Source material:
---*---

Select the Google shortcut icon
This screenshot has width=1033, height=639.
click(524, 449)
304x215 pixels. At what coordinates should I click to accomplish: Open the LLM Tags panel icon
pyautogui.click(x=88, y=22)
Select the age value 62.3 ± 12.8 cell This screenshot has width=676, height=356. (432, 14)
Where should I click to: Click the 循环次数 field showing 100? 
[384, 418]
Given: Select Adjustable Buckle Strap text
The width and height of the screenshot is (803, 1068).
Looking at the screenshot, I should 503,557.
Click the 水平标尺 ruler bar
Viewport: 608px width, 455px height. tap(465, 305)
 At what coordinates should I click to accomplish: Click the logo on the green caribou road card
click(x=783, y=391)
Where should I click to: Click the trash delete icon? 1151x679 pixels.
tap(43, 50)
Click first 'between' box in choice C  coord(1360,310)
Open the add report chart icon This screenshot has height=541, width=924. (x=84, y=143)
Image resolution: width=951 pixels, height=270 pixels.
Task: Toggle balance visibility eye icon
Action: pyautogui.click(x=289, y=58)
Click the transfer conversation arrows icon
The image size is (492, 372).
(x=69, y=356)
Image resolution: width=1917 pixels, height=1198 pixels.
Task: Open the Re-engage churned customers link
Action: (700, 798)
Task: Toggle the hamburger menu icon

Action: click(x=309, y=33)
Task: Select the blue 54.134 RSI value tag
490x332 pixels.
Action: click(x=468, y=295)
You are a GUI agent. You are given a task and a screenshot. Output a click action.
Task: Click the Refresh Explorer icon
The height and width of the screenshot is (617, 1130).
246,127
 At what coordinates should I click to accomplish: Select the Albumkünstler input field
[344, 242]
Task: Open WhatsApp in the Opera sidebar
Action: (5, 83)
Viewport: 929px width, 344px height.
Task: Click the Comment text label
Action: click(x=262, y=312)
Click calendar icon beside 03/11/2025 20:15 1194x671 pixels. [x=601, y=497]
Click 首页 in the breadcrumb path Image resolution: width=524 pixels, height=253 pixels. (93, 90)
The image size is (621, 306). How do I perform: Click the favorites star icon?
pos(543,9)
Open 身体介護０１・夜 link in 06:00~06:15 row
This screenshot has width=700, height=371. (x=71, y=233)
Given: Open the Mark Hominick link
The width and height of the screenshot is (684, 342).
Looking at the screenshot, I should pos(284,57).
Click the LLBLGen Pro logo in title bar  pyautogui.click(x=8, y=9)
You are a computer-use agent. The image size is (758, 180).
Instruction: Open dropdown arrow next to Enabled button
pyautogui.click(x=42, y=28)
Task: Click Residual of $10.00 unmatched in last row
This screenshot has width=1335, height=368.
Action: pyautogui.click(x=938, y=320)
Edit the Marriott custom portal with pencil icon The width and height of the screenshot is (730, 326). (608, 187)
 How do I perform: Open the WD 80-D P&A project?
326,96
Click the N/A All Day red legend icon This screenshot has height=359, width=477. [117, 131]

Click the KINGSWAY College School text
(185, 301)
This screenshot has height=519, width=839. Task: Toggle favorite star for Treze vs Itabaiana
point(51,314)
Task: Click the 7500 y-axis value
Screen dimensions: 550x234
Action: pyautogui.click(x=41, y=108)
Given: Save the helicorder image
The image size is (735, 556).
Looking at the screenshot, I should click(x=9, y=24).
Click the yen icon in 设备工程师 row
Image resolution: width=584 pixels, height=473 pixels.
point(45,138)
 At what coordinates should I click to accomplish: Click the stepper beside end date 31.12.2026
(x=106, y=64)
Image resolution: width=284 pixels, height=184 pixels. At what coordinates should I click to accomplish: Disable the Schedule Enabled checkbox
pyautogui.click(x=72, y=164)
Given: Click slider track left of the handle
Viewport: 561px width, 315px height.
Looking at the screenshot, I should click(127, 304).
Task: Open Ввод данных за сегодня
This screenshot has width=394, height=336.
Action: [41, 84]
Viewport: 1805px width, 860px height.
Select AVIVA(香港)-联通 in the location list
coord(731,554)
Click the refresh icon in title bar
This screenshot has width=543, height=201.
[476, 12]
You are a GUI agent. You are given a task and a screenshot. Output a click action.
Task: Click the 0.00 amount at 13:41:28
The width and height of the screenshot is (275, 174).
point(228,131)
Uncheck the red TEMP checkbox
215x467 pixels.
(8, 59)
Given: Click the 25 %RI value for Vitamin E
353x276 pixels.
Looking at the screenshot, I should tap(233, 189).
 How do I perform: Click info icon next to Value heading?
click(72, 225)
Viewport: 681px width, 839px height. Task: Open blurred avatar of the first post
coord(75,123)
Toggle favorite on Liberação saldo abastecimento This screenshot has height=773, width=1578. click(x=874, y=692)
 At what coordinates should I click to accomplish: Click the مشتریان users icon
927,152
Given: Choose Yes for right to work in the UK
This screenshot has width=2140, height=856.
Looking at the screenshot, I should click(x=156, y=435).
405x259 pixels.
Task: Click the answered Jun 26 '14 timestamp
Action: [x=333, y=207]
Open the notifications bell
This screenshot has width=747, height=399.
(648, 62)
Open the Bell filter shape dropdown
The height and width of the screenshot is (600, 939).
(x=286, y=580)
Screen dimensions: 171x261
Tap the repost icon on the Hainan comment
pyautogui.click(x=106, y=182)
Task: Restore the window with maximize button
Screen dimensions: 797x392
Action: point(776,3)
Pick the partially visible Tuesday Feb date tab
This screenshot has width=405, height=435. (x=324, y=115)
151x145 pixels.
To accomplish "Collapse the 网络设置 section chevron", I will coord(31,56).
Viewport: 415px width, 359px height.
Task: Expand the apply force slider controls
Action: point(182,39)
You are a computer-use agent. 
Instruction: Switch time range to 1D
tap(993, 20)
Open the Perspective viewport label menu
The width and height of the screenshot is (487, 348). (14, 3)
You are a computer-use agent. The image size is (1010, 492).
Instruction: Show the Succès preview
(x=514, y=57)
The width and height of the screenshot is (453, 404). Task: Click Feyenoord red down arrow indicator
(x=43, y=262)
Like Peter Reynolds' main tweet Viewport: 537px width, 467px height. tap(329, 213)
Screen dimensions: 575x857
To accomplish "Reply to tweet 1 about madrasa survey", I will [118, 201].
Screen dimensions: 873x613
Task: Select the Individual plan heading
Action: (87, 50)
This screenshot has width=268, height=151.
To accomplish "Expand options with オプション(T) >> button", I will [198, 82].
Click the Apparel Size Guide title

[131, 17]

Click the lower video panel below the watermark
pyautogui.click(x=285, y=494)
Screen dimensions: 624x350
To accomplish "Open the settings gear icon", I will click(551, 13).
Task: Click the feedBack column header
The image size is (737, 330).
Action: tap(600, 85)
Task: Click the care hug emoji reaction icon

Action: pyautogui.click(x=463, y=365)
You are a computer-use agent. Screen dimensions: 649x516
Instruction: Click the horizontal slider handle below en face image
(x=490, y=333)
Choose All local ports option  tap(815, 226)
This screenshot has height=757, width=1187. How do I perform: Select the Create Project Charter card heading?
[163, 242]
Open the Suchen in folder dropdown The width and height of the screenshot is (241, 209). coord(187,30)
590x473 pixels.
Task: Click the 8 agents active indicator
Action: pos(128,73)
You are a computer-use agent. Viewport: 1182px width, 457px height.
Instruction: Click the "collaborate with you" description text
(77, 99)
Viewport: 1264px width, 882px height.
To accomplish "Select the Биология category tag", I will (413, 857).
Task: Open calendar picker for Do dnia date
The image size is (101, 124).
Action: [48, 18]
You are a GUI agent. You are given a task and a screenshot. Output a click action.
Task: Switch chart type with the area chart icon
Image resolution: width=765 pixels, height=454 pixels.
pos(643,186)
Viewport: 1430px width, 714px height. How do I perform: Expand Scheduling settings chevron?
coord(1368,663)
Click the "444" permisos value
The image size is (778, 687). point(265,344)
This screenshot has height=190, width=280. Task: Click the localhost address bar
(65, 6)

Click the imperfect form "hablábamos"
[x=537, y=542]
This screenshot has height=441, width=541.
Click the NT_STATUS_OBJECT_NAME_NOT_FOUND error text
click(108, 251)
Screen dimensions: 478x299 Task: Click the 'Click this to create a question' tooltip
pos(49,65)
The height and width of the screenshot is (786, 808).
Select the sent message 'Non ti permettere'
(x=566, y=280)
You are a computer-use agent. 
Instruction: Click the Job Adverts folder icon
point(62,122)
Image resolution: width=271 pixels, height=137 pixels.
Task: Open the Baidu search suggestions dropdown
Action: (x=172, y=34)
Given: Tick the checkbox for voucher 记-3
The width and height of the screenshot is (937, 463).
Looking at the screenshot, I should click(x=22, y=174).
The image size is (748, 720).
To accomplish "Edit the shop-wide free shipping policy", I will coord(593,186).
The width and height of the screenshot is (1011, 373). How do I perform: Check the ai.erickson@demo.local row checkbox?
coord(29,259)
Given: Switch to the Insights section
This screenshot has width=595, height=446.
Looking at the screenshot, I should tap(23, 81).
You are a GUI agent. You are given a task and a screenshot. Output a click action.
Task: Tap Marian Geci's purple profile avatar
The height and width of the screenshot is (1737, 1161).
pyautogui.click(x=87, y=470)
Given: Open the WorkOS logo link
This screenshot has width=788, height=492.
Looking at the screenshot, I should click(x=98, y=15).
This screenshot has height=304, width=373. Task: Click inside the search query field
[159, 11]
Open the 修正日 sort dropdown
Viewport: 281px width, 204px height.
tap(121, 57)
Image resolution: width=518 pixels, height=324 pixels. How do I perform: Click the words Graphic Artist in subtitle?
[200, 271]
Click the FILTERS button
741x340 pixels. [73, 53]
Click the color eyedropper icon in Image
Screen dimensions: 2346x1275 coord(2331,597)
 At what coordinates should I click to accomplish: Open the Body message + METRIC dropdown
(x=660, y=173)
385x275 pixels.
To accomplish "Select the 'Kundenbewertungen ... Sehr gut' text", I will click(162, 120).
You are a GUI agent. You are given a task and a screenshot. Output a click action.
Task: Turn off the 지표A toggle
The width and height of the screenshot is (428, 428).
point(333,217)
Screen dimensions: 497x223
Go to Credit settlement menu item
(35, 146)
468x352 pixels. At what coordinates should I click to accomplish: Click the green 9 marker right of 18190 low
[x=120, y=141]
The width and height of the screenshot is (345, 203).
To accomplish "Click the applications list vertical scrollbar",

---*---

Problem statement: When a line in the data contains the string "Choose", copy that line.

Task output:
Given: Choose Yes for right to work in the UK
Choose All local ports option  tap(815, 226)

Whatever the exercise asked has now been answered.